- [MATERIAL PROVIDED]
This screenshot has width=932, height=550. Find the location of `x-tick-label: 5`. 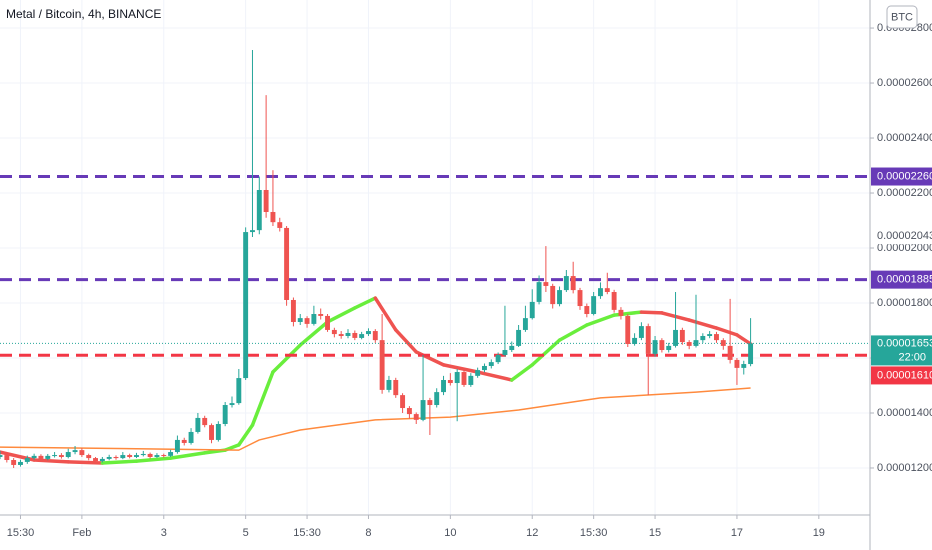

x-tick-label: 5 is located at coordinates (246, 533).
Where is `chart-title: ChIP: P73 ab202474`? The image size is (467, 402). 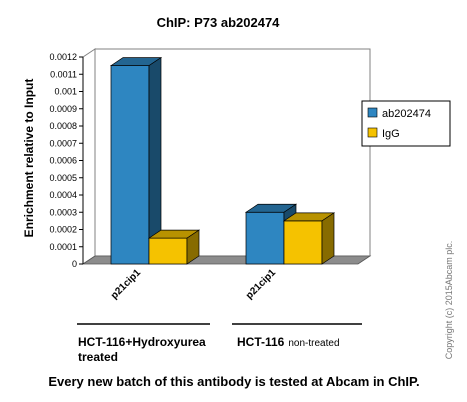
chart-title: ChIP: P73 ab202474 is located at coordinates (219, 22).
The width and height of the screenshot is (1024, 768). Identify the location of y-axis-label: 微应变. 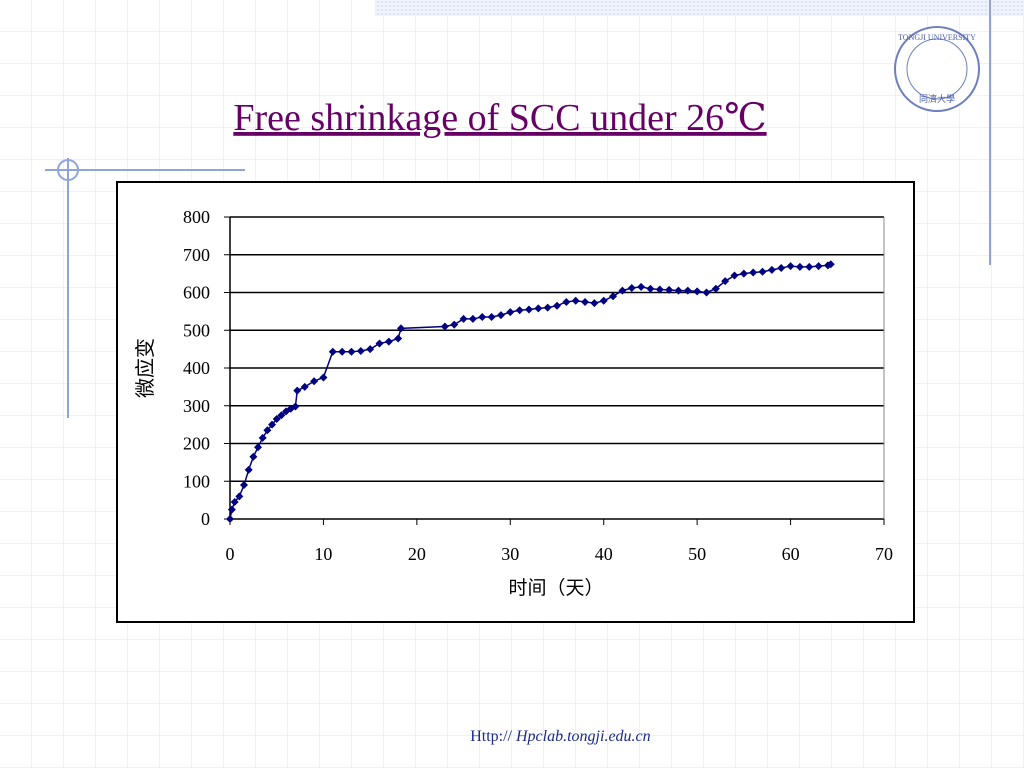
(146, 368).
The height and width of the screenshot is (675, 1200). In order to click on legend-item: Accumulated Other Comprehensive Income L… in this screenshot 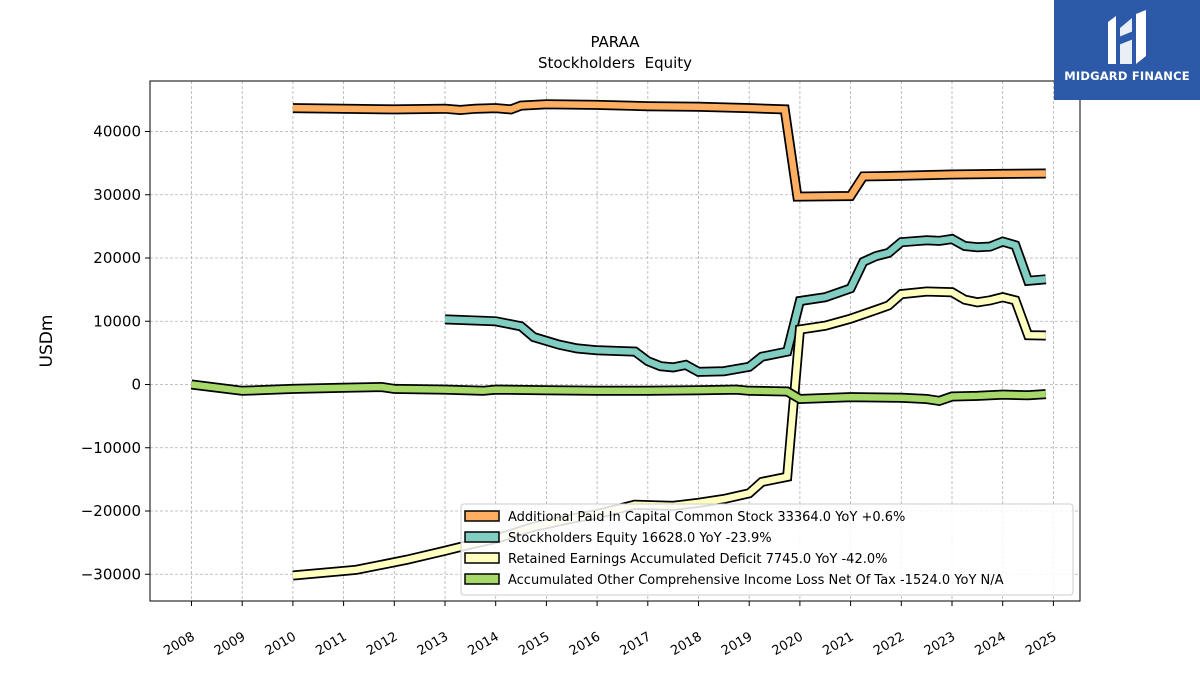, I will do `click(734, 580)`.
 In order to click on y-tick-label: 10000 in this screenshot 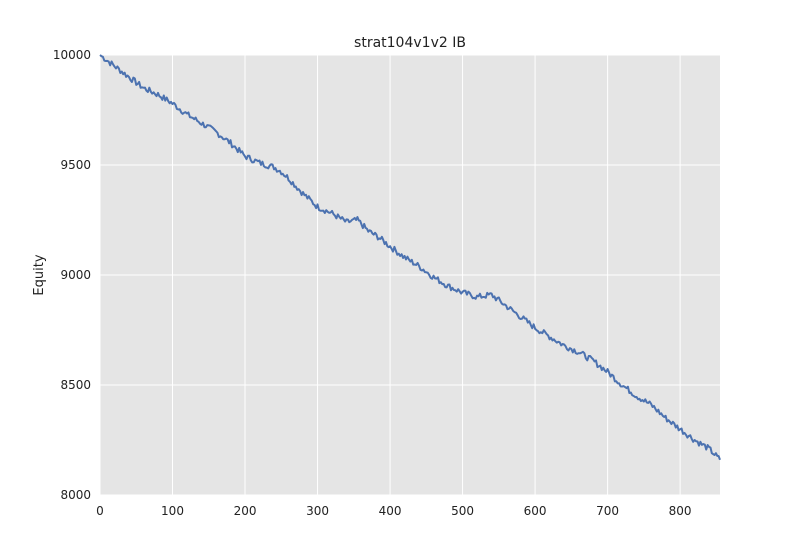, I will do `click(72, 55)`.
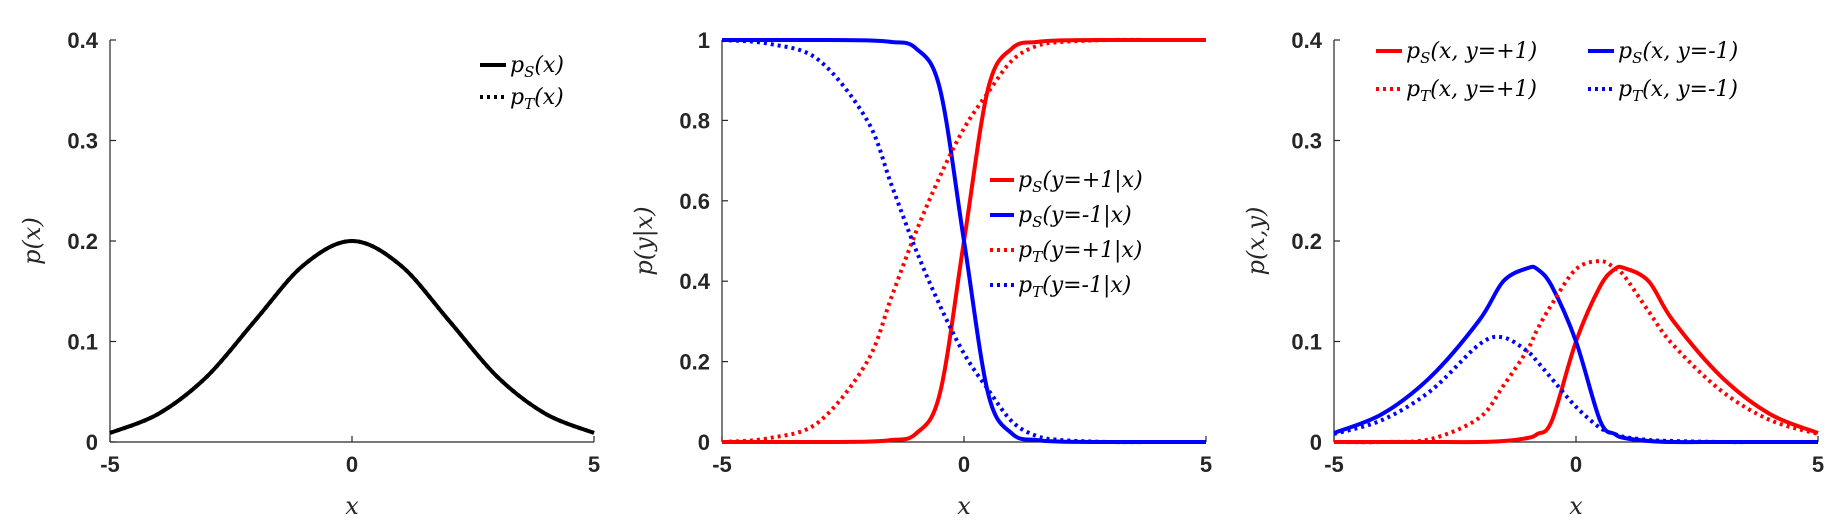 The height and width of the screenshot is (523, 1848). Describe the element at coordinates (537, 99) in the screenshot. I see `legend-label: pT(x)` at that location.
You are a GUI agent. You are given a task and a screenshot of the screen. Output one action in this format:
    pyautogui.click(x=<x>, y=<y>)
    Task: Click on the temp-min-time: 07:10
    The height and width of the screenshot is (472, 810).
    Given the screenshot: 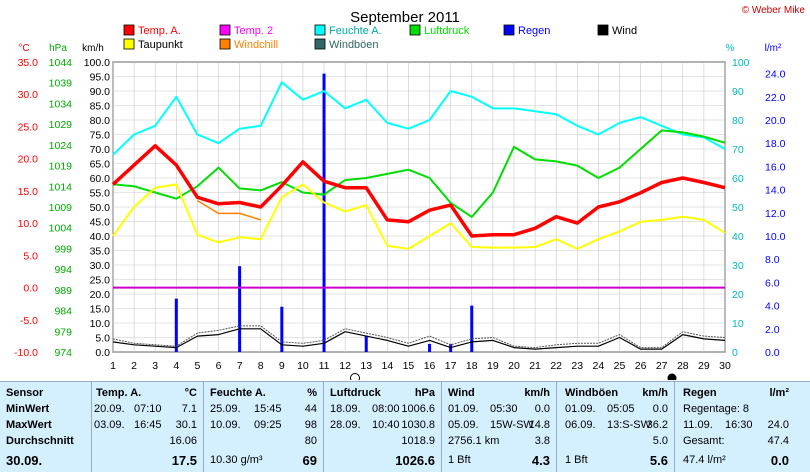 What is the action you would take?
    pyautogui.click(x=148, y=409)
    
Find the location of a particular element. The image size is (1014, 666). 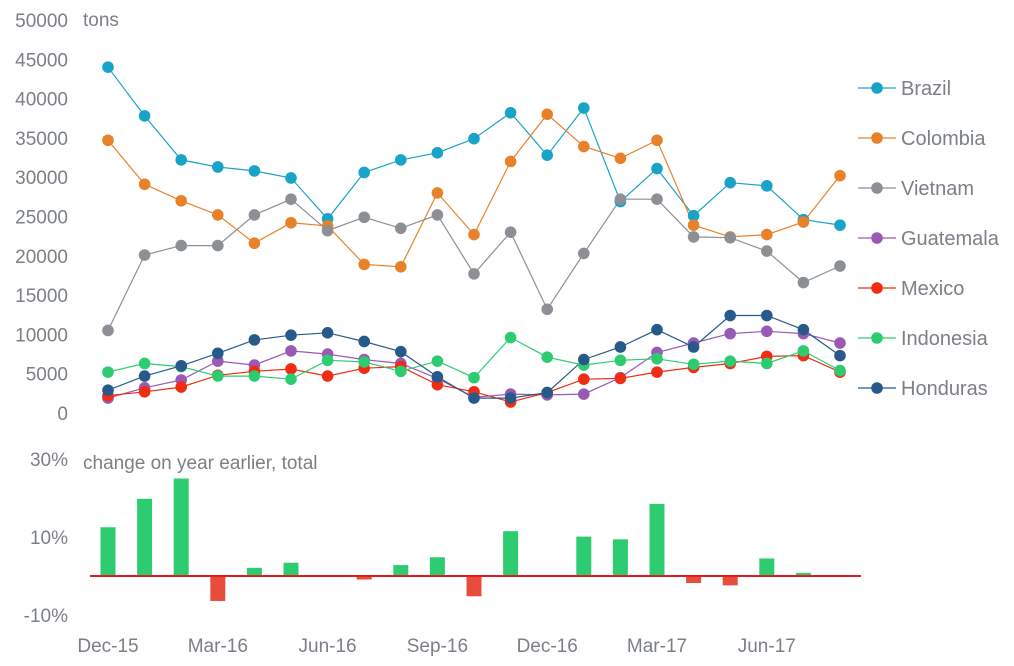

bottom-y-tick-label: 10% is located at coordinates (49, 538).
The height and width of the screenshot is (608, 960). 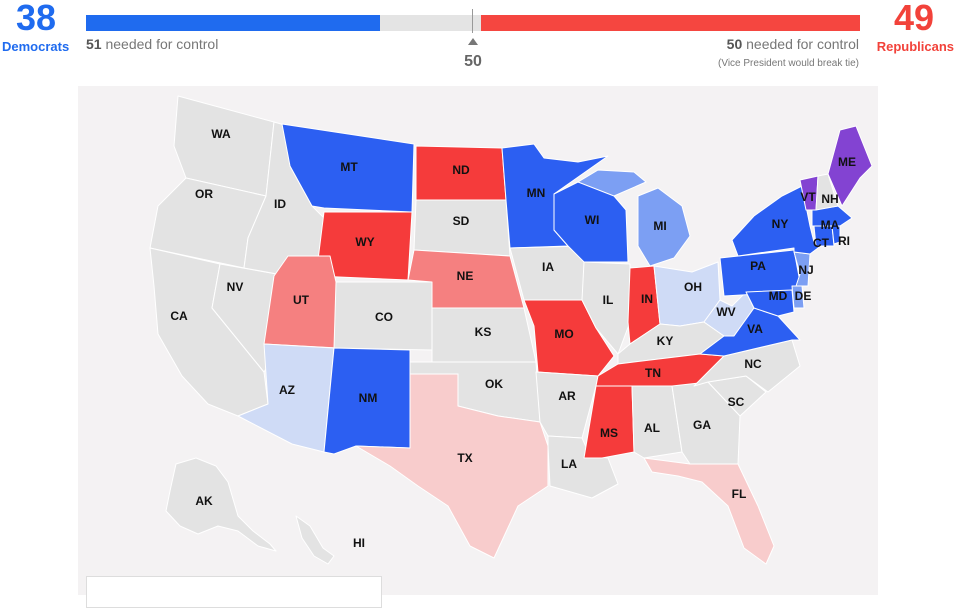 What do you see at coordinates (758, 266) in the screenshot?
I see `state-label-pa: PA` at bounding box center [758, 266].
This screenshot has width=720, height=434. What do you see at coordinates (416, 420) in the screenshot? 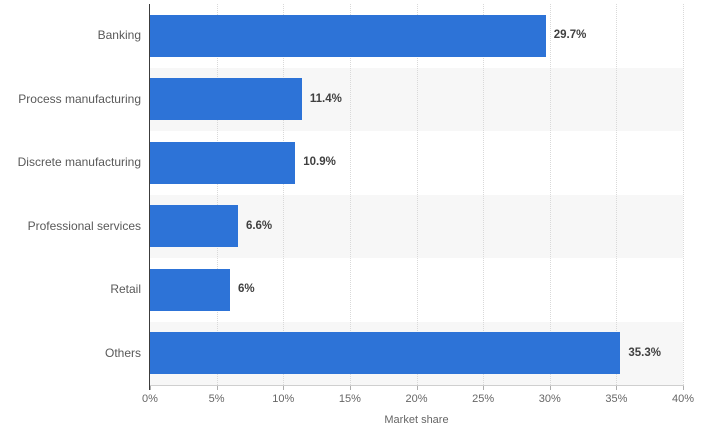
I see `x-axis-title: Market share` at bounding box center [416, 420].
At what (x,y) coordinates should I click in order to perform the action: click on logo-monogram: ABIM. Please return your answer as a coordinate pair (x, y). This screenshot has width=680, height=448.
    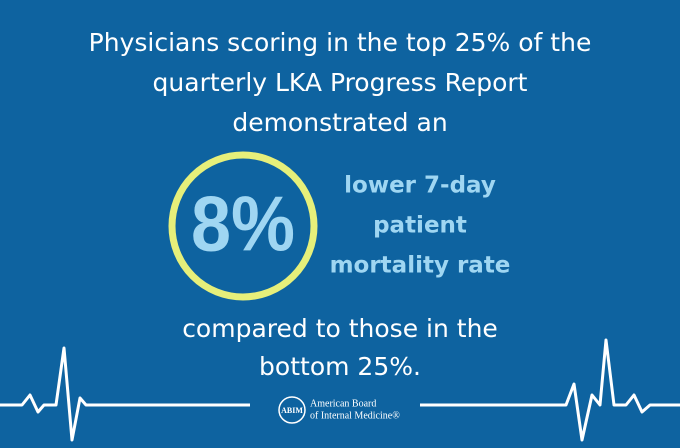
    Looking at the image, I should click on (292, 410).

- [WHAT YOU ARE ASKED TO DO]
Rewrite as a numbered list the lines of the listing from the line containing "At what (x,y)" through the end of the listing, skipping blank lines and omitting the pictures.

- [EXPECTED ANSWER]
1. At what (x,y) coordinates should I click in order to perform the action: click on logo-monogram: ABIM. Please return your answer as a coordinate pair (x, y). This screenshot has width=680, height=448.
2.     Looking at the image, I should click on (292, 410).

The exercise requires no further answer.